La convention doit être formulée par écrit, datée et signée par les deux époux.
Par ailleurs, si la loi du for le permet, les époux ont la possibilité de désigner la loi applicable au cours de la procédure. Au regard de la jurisprudence actuelle de la Cour de cassation, ce type d’accord ne sera pas possible devant le juge français, à moins qu’elle ne considère que les parties ont désormais dans cette matière la libre disposition de leurs droits.

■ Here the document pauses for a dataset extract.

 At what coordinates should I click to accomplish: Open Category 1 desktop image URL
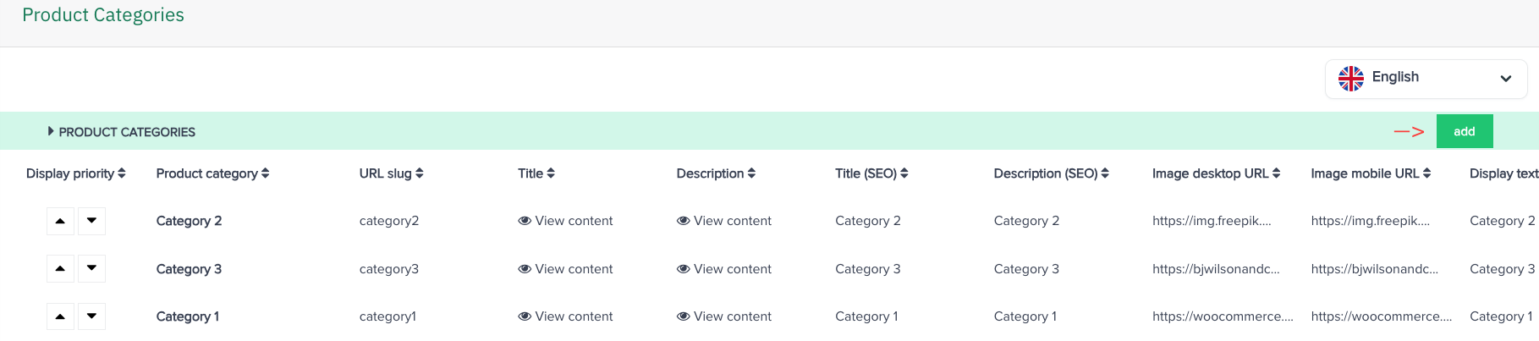1222,316
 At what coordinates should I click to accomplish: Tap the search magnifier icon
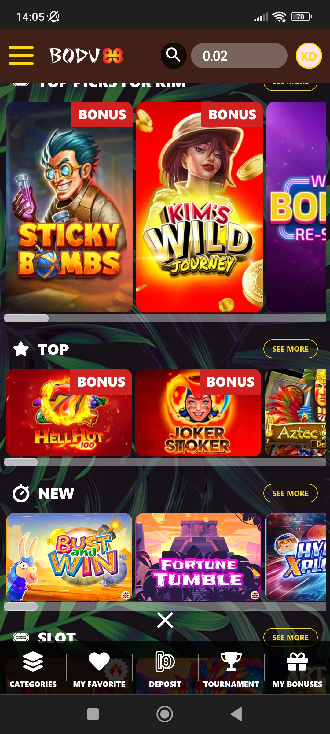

- Loi applicable à défaut de choix par les parties : A défaut de choix de loi par les époux, le Règlement prévoit une règle de conflit fondée sur des critères de rattachement successifs, visant à soumettre la désunion à une loi présentant des liens étroits avec la situation :
- Loi de la résidence habituelle des époux au moment de la saisine de la juridiction ; ou, à défaut
- Loi de la dernière résidence habituelle des époux, pour autant que cette résidence n’ait pas pris fin plus d’un an avant la saisine de la juridiction et que l’un des époux réside encore dans cet Etat au moment de la saisine de la juridiction ; ou, à défaut
- Loi la nationalité des deux époux ; ou, à défaut
- Loi de la juridiction saisie.
Si la loi désignée ne prévoit pas le divorce, la loi du for s’applique.
La logique est donc l’inverse de celle qui figurait à l’article 309 du Code civil (désormais abrogé) puisque le critère de la résidence habituelle est privilégié par rapport au critère de la nationalité commune et ce d’autant que dans l’article 309, seule une résidence commune en France était prise en compte. Le Règlement ne fait d’ailleurs pas référence à une résidence « commune ».
Le Règlement exclut expressément le jeu du renvoi et envisage seulement la possibilité d’écarter la loi désignée en cas de contrariété à l’ordre public du for.
De façon pragmatique, on relèvera que la question de la loi applicable au divorce n’est plus pour les praticiens du divorce international un enjeu stratégique important. Auparavant, il était souvent un enjeu fort, compte tenu de l’application de la loi du divorce à la question de la prestation compensatoire (par le truchement de l’article 8 de la Convention de la Haye de 1978 relative aux obligations alimentaires).
Un tel enjeu a aujourd’hui disparu avec le nouveau Protocole de la Haye sur la loi applicable aux obligations alimentaires, qui met fin désormais à l’application de la loi du divorce à la question des obligations alimentaires.